**À FAIRE**
(1) Recopiez le passage de l'extrait consacré à René Crevel qui commence par "Parmi les premiers" et se poursuit jusqu'à "une figure inclassable.".
(2) Répondez à ces questions à partir de l'extrait consacré à René Crevel :
(a) Quelles années sont indiquées pour la naissance et la mort de René Crevel ?
(b) Combien de pages compte le manuscrit « Bobards et fariboles » ?
(c) Dans quelle revue l'article est-il paru ?

**EXTRAIT DU TEXTE**
- - -

Parmi les premiers membres du groupe surréaliste, René Crevel (1900-1935) fut “l'un de ceux dont les émotions et les réactions avaient vraiment été constitutives de notre état d'esprit commun”. Ses rapports quasi-filiaux avec Breton furent cependant entachés de conflits et d'incompréhension. Éternel révolté, de santé fragile, Crevel demeure une figure inclassable.
Son style baroque et la réflexion caustique dont les textes portent ici la marque n'ont guère d'équivalent.
- Bobards et fariboles. Sans lieu ni date [septembre 1930]. Manuscrit de travail signé, 2 pages in-4, avec 10 ajouts et corrections, et un passage raturé en tête.
Virulent article politique paru dans Le Surréalisme au service de la Révolution (n° 2, octobre 1930): il était inspiré par la remise de la légion d'honneur à “un de ces curés-tueurs qui donnaient l'absolution à l'ennemi, sous leurs ordres, assassiné”. Il épingle le mouvement paneuropéen et la colonisation: “Et quelle jolie carte du monde nous allons avoir grâce à Paneuropa.

- - -

Entrées de données recueillies
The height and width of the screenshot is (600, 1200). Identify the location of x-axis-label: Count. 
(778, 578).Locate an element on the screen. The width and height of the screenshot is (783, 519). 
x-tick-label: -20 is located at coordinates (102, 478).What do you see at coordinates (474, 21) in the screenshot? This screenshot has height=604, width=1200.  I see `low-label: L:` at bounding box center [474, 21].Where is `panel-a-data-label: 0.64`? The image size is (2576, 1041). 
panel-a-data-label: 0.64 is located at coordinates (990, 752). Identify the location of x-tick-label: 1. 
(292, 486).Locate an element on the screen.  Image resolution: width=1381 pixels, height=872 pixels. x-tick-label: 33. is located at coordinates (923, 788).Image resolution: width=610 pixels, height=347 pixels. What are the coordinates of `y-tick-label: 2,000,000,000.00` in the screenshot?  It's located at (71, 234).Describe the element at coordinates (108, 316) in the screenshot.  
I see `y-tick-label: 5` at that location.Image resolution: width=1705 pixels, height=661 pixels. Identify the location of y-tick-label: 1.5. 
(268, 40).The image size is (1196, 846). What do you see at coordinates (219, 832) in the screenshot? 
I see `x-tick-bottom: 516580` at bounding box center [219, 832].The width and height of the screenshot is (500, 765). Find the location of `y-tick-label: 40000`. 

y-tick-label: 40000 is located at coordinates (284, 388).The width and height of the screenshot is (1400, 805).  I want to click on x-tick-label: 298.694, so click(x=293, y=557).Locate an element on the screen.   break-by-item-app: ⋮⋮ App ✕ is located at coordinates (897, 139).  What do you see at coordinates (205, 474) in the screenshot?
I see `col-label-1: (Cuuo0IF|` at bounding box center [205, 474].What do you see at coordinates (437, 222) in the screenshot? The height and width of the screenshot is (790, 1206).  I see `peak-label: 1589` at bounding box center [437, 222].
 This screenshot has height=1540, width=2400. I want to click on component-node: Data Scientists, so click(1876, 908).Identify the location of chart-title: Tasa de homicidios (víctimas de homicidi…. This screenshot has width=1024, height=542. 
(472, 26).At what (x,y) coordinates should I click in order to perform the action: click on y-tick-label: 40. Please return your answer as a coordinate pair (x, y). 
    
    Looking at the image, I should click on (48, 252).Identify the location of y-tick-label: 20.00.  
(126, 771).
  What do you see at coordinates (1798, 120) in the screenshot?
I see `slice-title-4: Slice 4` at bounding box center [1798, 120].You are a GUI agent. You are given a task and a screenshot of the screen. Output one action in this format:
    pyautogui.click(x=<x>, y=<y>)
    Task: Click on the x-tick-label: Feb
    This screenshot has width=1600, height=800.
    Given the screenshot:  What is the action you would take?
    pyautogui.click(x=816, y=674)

- - -

**RÉPONSES**
(1)
Parmi les premiers membres du groupe surréaliste, René Crevel (1900-1935) fut “l'un de ceux dont les émotions et les réactions avaient vraiment été constitutives de notre état d'esprit commun”. Ses rapports quasi-filiaux avec Breton furent cependant entachés de conflits et d'incompréhension. Éternel révolté, de santé fragile, Crevel demeure une figure inclassable.

(2)
(a) 1900 et 1935.
(b) 2 pages in-4.
(c) Le Surréalisme au service de la Révolution (n° 2, octobre 1930).